> **Exercise directions**
Return the records that follow, matching each one exactly.

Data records

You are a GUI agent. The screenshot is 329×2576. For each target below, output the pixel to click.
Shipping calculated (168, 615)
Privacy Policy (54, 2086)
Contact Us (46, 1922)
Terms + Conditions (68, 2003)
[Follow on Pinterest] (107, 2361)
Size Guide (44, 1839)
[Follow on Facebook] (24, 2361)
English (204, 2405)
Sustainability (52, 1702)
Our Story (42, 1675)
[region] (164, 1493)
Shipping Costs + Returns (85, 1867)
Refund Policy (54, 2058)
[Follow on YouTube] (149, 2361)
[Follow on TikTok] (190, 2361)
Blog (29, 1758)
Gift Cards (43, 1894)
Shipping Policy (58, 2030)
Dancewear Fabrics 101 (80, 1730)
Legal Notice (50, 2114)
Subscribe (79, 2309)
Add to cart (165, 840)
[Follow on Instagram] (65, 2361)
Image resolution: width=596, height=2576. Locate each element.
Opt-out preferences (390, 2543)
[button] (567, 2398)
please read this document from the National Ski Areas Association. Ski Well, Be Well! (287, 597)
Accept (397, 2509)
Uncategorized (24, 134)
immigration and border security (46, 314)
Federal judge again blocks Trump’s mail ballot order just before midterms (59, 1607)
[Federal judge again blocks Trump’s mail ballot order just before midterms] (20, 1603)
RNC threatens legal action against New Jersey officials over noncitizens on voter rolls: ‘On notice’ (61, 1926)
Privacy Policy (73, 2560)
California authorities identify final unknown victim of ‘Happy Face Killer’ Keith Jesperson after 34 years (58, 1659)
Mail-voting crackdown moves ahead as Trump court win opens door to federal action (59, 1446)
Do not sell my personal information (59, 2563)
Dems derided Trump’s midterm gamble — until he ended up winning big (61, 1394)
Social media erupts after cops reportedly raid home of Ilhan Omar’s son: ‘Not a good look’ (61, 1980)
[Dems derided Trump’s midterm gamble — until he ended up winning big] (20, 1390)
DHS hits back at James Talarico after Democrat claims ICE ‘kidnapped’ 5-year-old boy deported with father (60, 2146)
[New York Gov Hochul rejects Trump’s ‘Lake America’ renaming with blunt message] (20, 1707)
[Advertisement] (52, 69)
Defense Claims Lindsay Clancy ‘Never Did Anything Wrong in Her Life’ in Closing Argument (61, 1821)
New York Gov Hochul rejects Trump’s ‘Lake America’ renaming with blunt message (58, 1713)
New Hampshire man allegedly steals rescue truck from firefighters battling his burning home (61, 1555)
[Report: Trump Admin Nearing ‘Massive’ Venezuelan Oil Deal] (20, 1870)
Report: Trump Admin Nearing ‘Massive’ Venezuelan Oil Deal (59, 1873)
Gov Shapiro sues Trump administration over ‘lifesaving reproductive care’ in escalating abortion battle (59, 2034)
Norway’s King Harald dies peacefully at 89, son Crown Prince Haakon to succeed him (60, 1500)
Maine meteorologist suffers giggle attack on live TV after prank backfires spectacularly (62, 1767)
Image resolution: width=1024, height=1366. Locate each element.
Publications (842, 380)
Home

> **The completed task**
You are a GUI agent. The screenshot is 329×2576. For each target below, output the pixel to click.
Shipping calculated (168, 615)
Privacy Policy (54, 2086)
Contact Us (46, 1922)
Terms + Conditions (68, 2003)
[Follow on Pinterest] (107, 2361)
Size Guide (44, 1839)
[Follow on Facebook] (24, 2361)
English (204, 2405)
Sustainability (52, 1702)
Our Story (42, 1675)
[region] (164, 1493)
Shipping Costs + Returns (85, 1867)
Refund Policy (54, 2058)
[Follow on YouTube] (149, 2361)
[Follow on TikTok] (190, 2361)
Blog (29, 1758)
Gift Cards (43, 1894)
Shipping Policy (58, 2030)
Dancewear Fabrics 101 (80, 1730)
Legal Notice (50, 2114)
Subscribe (79, 2309)
Add to cart (165, 840)
[Follow on Instagram] (65, 2361)
Image resolution: width=596, height=2576. Locate each element.
Opt-out preferences (390, 2543)
[button] (567, 2398)
please read this document from the National Ski Areas Association. Ski Well, Be Well! (287, 597)
Accept (397, 2509)
Uncategorized (24, 134)
immigration and border security (46, 314)
Federal judge again blocks Trump’s mail ballot order just before midterms (59, 1607)
[Federal judge again blocks Trump’s mail ballot order just before midterms] (20, 1603)
RNC threatens legal action against New Jersey officials over noncitizens on voter rolls: ‘On notice’ (61, 1926)
Privacy Policy (73, 2560)
California authorities identify final unknown victim of ‘Happy Face Killer’ Keith Jesperson after 34 years (58, 1659)
Mail-voting crackdown moves ahead as Trump court win opens door to federal action (59, 1446)
Do not sell my personal information (59, 2563)
Dems derided Trump’s midterm gamble — until he ended up winning big (61, 1394)
Social media erupts after cops reportedly raid home of Ilhan Omar’s son: ‘Not a good look’ (61, 1980)
[Dems derided Trump’s midterm gamble — until he ended up winning big] (20, 1390)
DHS hits back at James Talarico after Democrat claims ICE ‘kidnapped’ 5-year-old boy deported with father (60, 2146)
[New York Gov Hochul rejects Trump’s ‘Lake America’ renaming with blunt message] (20, 1707)
[Advertisement] (52, 69)
Defense Claims Lindsay Clancy ‘Never Did Anything Wrong in Her Life’ in Closing Argument (61, 1821)
New York Gov Hochul rejects Trump’s ‘Lake America’ renaming with blunt message (58, 1713)
New Hampshire man allegedly steals rescue truck from firefighters battling his burning home (61, 1555)
[Report: Trump Admin Nearing ‘Massive’ Venezuelan Oil Deal] (20, 1870)
Report: Trump Admin Nearing ‘Massive’ Venezuelan Oil Deal (59, 1873)
Gov Shapiro sues Trump administration over ‘lifesaving reproductive care’ in escalating abortion battle (59, 2034)
Norway’s King Harald dies peacefully at 89, son Crown Prince Haakon to succeed him (60, 1500)
Maine meteorologist suffers giggle attack on live TV after prank backfires spectacularly (62, 1767)
Image resolution: width=1024, height=1366. Locate each element.
Publications (842, 380)
Home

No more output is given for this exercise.